Paul Devenish (1) , Denambaye M. Demba (2) , Alexia Katranas (3) , Delani Kriek (4)
(1) PhD candidate & master’s studio supervisor, Department of Architecture, University of Pretoria, RSA , South Africa
(2) 2021 Master’s degree graduates, Department of Architecture, University of Pretoria, RSA , South Africa
(3) Master’s degree graduate, Department of Architecture, University of Pretoria, RSA , South Africa
(4) Master’s degree graduate, Department of Architecture, University of Pretoria, RSA , South Africa

Abstract

This paper investigates opportunities to connect divided cities by analysing ways in which occupation practices operate alongside, subvert and potentially transform historic, and presently developing urban infrastructure divisions in Tshwane’s eastern urban region. Through a critical theory lens existing and perpetuating conditions of infrastructural segregation are examined in order to understand scenarios through which built environments, as assemblages, maintain conditions of extreme inequality and power. In this respect, urban spatial research projects, analysing formal and informal settlement patterns are presented. The projects form part of an architecture design lead research studio that focuses on discovering alternative scenarios for urban environments by examining existing infrastructure barriers, and unpacking methods for the transformation of segregative systemic forms. Extracts of the projects are presented as case studies with a focus on areas around Mamelodi east and Moreleta Park in rapidly growing parts of Tshwane. These projects demonstrate conditions through which urban divisions of scarcity are established and constructed along infrastructure development zones in the region. They also raise key spatial questions pertaining to inequality and the role of capital investment in its perpetuation. 

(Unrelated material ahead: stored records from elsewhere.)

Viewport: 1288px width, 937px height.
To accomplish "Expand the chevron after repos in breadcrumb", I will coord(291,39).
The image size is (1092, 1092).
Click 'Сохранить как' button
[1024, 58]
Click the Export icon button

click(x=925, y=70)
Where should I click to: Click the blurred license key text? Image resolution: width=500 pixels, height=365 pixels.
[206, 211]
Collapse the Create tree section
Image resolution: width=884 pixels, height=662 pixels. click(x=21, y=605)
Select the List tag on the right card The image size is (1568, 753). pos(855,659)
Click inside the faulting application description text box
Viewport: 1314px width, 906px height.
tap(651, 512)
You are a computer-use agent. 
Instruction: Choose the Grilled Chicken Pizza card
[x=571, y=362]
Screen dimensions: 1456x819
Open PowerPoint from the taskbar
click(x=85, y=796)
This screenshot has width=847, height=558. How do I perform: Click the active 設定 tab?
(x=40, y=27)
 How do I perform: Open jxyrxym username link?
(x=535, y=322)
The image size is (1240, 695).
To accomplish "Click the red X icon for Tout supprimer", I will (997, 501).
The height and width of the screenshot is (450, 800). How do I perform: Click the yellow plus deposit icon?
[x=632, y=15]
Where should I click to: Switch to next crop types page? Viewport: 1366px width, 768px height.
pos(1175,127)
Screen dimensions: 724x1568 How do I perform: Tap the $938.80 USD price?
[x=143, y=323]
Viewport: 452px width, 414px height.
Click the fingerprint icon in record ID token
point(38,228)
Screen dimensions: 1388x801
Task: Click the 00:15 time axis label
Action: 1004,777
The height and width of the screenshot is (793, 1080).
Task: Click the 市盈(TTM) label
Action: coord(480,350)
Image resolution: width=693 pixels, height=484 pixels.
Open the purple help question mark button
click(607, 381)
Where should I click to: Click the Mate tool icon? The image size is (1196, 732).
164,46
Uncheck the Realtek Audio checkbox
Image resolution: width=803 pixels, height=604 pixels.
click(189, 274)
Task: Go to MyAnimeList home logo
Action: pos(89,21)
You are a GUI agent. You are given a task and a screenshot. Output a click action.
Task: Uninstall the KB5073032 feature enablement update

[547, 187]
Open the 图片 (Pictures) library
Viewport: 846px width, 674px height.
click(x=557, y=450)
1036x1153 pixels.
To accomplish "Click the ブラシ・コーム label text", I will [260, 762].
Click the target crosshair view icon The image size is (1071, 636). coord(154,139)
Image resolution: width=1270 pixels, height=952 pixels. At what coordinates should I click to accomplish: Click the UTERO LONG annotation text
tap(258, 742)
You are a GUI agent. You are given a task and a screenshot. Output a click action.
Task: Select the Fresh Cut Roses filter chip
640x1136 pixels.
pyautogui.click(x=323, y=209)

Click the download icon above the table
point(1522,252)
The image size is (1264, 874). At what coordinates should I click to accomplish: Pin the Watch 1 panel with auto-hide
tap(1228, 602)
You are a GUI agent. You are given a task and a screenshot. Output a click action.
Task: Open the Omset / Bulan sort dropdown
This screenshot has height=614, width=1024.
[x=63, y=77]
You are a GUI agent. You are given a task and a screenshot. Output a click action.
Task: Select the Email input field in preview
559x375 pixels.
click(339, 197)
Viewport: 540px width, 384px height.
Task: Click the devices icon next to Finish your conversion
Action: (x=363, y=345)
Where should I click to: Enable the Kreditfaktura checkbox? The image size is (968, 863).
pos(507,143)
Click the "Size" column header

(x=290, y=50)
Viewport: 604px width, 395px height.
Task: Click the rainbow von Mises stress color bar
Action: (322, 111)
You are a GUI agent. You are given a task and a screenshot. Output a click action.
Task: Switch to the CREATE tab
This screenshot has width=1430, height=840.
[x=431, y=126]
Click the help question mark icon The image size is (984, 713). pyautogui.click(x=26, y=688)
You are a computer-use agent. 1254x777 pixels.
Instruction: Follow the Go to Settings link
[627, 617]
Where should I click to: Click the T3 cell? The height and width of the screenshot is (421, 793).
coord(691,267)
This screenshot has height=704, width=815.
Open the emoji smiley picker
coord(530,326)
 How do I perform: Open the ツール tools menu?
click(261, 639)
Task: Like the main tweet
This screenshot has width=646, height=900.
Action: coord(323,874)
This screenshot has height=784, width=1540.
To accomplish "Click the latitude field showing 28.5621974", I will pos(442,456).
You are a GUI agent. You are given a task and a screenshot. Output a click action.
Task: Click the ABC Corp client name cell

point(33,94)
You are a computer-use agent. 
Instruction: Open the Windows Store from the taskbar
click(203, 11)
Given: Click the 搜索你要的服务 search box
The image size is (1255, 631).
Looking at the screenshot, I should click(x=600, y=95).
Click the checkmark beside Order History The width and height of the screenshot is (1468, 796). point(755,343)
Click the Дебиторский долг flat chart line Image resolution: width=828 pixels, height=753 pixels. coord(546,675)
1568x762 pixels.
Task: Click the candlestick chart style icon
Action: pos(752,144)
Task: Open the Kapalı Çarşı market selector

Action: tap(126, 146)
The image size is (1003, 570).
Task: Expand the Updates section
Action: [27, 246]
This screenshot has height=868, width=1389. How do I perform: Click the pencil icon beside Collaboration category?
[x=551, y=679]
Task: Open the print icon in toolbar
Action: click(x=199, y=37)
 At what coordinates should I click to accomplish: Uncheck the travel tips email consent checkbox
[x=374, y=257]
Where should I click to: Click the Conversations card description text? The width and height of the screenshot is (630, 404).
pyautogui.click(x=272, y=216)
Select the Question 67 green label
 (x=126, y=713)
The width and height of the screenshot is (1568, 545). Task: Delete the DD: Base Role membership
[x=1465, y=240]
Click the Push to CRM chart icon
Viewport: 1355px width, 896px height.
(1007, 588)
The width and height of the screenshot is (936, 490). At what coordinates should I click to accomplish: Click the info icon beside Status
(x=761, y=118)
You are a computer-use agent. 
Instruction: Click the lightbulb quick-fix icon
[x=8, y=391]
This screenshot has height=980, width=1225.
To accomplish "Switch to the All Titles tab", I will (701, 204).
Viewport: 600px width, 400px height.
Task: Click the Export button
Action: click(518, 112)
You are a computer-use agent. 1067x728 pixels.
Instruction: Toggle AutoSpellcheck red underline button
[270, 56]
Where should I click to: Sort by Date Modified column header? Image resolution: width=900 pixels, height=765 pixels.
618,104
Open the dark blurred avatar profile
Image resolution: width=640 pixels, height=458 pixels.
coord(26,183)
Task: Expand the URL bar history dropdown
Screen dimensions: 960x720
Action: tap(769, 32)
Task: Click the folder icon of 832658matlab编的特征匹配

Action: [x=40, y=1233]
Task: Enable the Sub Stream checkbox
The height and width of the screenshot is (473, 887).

The second part of the project involves socio-spatial methods of mapping self-build situations occurring alongside hard infrastructure zones in the region. The studies focus on the composition of building fabrics that actively attempt to circumvent issues of scarcity and unequal access to material and social infrastructures. Through the establishment of physical interfaces, people form modes of operation despite extreme resource limitations. The project aims to identify alternative ways of reading territorialised urban infrastructure assemblages by examining critical zones of urban occupation. While the examples expose many of the volatile situations that the urban majority experience on a perpetual basis, the primary aim is to reveal - from the everyday – urban spatial emergence and methods of coding and mapping these emergences towards an adaptive, reparative and transformative approach to divided cities.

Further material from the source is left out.